Objective: To elucidate the mechanisms underlying diabetic osteoporosis, we conducted a comprehensive histological examination of the femora of Spontaneously Diabetic Torii-Leprfa (SDT-fa/fa) rats, an established model of obesity-related type 2 diabetes. Materials and methods: Femora from 12 30-week-old male SDT-fa/fa rats and age-matched Sprague-Dawley (SD) rats (controls) were used for detailed histochemical analyses, including tartrate-resistant acid phosphatase (TRAP), cathepsin K, tissue nonspecific alkaline phosphatase (ALP), phosphoethanolamine/phosphocholine phosphatase 1 (PHOSPHO1), dentin matrix protein 1 (DMP-1), matrix extracellular phosphoglycoprotein (MEPE), sclerostin, osteocalcin staining, silver impregnation, von Kossa staining, and micro-computed tomography (CT). Results: Micro-CT and hematoxylin-eosin staining demonstrated significantly reduced trabecular bone volume in the femoral metaphyses of SDT-fa/fa rats.

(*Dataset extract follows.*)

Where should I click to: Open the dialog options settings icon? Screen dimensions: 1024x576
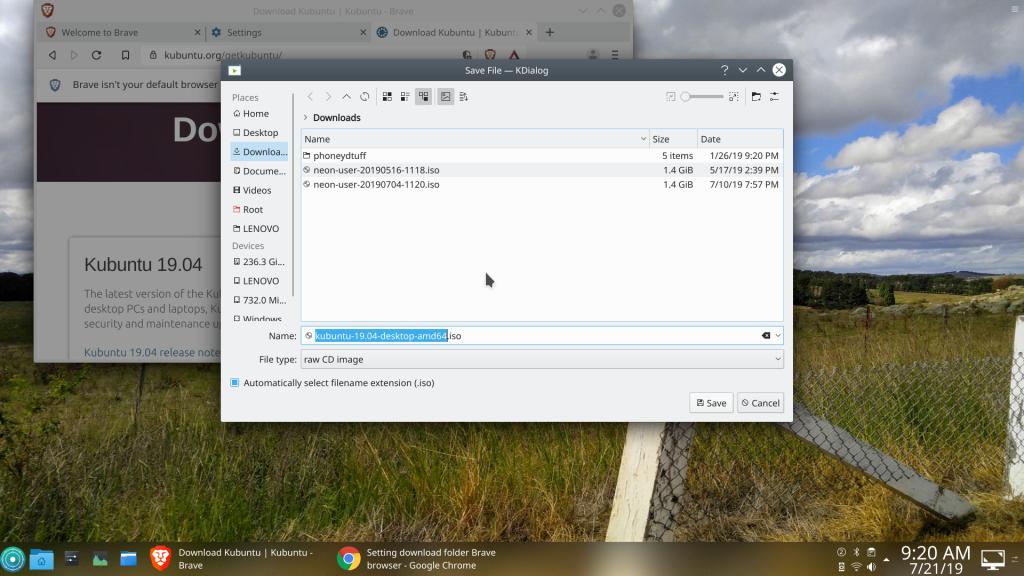click(774, 97)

Although the number of TRAP-positive osteoclasts per bone surface remained comparable between both groups, SDT-fa/fa rats exhibited reduced areas of ALP-positive and PHOSPHO1-reactive mature osteoblasts/BS. Silver impregnation revealed a well-organized osteocytic lacunar-canalicular system in both groups. However, immunostaining identified aberrant DMP-1 and MEPE expression localized predominantly in the lacunae in SDT-fa/fa rats and in the lacunae and canaliculi of SD rats. Additionally, intense osteocalcin and sclerostin immunoreactivity was detected in osteocytes, along with a higher proportion of osteocalcin-positive osteocytes in SDT-fa/fa rats, distinguishing them from controls. Conclusion: SDT-fa/fa rats displayed a significant decline in osteoblastic function and distinctive distribution patterns of osteocyte-derived peptides, suggesting that this diabetic model may manifest alterations in osteoblastic activity and the osteocytic lacunar-canalicular network.